Twitter ingests roughly 4,600 tweets per second on average, with peaks above 12,000. As a write rate, that is nothing. A single Postgres box on a good day handles that. If storing tweets were the job, this would not be an interview question.
But each tweet has to be delivered to everyone who follows the author, and the average tweet reaches about 75 followers. So the real write load is not 4,600 per second. It is:
Tweets ingested: ~4,600 tweets/sec (avg) ; >12,000/sec at peak
Avg followers/tweet: ~75
Home-timeline writes: 4,600 x 75 = ~345,000 writes/sec <- the real load
Reads (home timeline): ~300,000 QPS
Read:write ratio: ~50:1
One logical write became 345,000 physical writes. That is write amplification, and it is the actual shape of the system. Twitter is read-heavy, around 300,000 read QPS against roughly 6,000 write QPS, but every one of those writes detonates into seventy-five more. The workload is read-dominated and write-amplified at once, which sounds contradictory until you see that the amplification is the price you pay to make the reads cheap.
That tension is the entire design space. Everything below answers one question: when do you pay the fan-out cost, at write time or at read time?
Fan-out-on-write: precompute the answer
The first strategy pays the cost up front. It is called fan-out-on-write, or push, and the mental model is precomputation: when you post, the system immediately writes your tweet into every follower's home timeline, so that when a follower opens the app, their timeline is already sitting there, assembled.
Concretely, on post, the fan-out service looks up your followers in the social graph, then for each follower it appends a small entry to that follower's timeline list. Twitter's production version of this stores each home timeline as a Redis list, and the entry it pushes is not the tweet. It is a 20-byte tuple: an 8-byte tweet id, 4 bytes of flags, and an 8-byte author id. The append is a server-side RPUSHX, fanned out to roughly 4,000 destinations at a time, and each timeline is replicated three times.

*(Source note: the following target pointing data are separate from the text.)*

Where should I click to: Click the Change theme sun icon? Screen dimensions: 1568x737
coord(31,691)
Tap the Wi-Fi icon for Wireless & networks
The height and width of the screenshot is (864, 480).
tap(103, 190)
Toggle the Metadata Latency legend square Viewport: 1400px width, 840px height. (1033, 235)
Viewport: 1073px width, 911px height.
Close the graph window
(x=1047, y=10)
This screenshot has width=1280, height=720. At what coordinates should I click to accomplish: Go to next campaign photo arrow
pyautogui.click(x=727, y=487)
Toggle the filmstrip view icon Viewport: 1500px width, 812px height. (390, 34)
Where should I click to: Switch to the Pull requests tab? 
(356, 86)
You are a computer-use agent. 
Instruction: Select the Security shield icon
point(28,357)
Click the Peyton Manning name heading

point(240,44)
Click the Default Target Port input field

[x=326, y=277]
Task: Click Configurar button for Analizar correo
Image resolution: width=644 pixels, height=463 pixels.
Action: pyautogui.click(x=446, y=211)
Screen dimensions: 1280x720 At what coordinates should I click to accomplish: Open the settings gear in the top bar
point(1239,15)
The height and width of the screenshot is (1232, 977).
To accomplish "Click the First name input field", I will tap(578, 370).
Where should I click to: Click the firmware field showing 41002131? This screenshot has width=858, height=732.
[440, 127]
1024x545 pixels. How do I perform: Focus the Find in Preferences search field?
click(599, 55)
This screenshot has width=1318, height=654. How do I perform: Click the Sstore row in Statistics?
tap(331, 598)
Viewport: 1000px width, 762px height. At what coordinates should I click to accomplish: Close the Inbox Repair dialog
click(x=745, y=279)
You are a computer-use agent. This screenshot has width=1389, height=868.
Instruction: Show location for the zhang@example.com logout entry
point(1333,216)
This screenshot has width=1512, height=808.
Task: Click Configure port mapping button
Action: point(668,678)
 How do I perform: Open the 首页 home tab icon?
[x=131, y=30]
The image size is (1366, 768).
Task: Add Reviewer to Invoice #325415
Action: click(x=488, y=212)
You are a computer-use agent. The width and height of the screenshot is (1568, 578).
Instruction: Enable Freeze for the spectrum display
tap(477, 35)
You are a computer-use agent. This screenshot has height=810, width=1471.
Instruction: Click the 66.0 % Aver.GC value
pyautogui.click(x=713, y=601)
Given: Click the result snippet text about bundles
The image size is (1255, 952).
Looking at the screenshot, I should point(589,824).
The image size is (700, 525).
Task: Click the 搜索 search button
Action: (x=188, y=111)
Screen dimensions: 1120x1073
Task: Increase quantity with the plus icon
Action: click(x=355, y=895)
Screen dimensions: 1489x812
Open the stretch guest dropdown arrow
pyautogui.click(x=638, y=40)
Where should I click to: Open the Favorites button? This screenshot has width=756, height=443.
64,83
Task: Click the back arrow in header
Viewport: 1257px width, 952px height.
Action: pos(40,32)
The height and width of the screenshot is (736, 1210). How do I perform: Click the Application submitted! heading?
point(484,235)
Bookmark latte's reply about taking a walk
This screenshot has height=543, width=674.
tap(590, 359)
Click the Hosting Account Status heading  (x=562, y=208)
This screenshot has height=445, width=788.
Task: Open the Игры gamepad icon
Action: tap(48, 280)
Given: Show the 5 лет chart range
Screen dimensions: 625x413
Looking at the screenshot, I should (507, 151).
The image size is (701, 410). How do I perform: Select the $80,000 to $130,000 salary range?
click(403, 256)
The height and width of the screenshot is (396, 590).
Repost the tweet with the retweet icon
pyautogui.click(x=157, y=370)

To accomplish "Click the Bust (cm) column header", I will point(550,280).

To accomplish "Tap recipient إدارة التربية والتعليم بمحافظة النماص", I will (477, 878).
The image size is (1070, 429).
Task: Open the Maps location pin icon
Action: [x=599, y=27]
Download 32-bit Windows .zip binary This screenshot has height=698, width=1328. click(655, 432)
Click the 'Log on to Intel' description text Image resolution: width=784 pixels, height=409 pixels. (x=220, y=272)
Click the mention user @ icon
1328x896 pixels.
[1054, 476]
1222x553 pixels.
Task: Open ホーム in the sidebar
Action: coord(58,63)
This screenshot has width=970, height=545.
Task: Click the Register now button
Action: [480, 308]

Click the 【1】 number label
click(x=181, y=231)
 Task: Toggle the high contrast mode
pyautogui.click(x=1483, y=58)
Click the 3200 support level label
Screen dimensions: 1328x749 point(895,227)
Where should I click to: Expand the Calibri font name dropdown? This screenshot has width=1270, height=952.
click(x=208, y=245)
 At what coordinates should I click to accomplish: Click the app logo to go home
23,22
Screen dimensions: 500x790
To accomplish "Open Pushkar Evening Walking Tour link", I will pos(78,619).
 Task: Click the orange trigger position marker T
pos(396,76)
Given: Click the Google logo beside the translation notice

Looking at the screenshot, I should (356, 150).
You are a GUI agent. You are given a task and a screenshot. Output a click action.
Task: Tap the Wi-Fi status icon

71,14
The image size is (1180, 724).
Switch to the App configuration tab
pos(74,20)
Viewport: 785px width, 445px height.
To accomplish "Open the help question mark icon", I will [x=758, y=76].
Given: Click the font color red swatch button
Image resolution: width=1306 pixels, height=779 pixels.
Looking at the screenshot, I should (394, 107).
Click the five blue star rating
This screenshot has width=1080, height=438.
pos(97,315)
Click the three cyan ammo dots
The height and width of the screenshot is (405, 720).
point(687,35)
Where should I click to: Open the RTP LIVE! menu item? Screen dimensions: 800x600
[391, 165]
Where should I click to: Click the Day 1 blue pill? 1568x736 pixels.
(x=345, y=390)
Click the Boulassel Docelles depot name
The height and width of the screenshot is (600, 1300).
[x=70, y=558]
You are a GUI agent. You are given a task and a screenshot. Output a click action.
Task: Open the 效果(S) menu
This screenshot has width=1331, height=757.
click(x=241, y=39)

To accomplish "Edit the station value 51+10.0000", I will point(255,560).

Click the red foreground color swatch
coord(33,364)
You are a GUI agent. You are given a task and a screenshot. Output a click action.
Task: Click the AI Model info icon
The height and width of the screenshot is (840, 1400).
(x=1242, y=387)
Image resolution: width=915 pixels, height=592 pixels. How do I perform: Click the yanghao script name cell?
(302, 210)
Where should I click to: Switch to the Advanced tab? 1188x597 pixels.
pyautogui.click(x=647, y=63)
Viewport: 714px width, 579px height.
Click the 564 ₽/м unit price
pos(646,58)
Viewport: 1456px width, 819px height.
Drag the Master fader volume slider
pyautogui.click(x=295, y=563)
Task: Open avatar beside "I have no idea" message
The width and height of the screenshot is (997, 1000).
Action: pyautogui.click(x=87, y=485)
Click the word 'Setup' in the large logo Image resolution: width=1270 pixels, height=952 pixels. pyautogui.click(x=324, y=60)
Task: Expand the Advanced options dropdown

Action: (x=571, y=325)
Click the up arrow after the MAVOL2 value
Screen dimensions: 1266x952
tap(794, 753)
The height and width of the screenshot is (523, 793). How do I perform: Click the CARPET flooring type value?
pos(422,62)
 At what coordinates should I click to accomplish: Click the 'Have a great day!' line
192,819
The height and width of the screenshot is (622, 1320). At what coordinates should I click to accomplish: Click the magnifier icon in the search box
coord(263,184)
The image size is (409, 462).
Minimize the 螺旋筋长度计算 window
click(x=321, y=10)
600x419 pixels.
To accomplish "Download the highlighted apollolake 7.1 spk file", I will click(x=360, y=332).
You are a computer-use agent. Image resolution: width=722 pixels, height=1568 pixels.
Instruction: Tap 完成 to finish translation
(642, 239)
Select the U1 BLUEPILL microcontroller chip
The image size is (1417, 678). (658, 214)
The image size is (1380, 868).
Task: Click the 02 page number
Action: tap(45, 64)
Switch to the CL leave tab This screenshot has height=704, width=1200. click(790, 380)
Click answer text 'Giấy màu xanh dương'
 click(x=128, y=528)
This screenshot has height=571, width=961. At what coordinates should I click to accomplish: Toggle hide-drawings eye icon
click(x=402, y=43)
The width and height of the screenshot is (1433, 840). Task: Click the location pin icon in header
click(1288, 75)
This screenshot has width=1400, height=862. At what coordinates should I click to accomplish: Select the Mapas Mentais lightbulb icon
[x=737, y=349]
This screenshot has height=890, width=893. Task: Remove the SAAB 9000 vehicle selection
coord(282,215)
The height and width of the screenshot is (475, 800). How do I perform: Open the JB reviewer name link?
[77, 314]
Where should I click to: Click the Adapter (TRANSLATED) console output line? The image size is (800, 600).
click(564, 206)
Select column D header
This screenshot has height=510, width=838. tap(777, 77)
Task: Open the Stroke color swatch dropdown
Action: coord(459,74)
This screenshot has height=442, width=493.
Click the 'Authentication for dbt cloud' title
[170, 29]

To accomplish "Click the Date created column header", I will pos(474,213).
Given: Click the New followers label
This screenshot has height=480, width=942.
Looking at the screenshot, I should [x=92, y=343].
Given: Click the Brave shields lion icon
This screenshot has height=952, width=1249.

A read then becomes almost free. Grab the already-materialized list of ids for this user and you have the skeleton of their timeline in one lookup. Twitter reported this path served a poll-based home timeline at 1 millisecond at the median and 4 milliseconds at the 99th percentile, at over 300,000 QPS. The expensive merge-and-sort happened at write time, once, and every reader since has been collecting the dividend.
This is the right default for Twitter's workload precisely because of that 50:1 ratio: you pay the fan-out cost a single time on write and amortize it across the fifty-odd reads that follow. When reads vastly outnumber writes, moving work from the read path to the write path is almost always the trade you want. The same logic drives why the distributed cache sits in front of nearly every read-heavy service: precompute, store, serve cheap.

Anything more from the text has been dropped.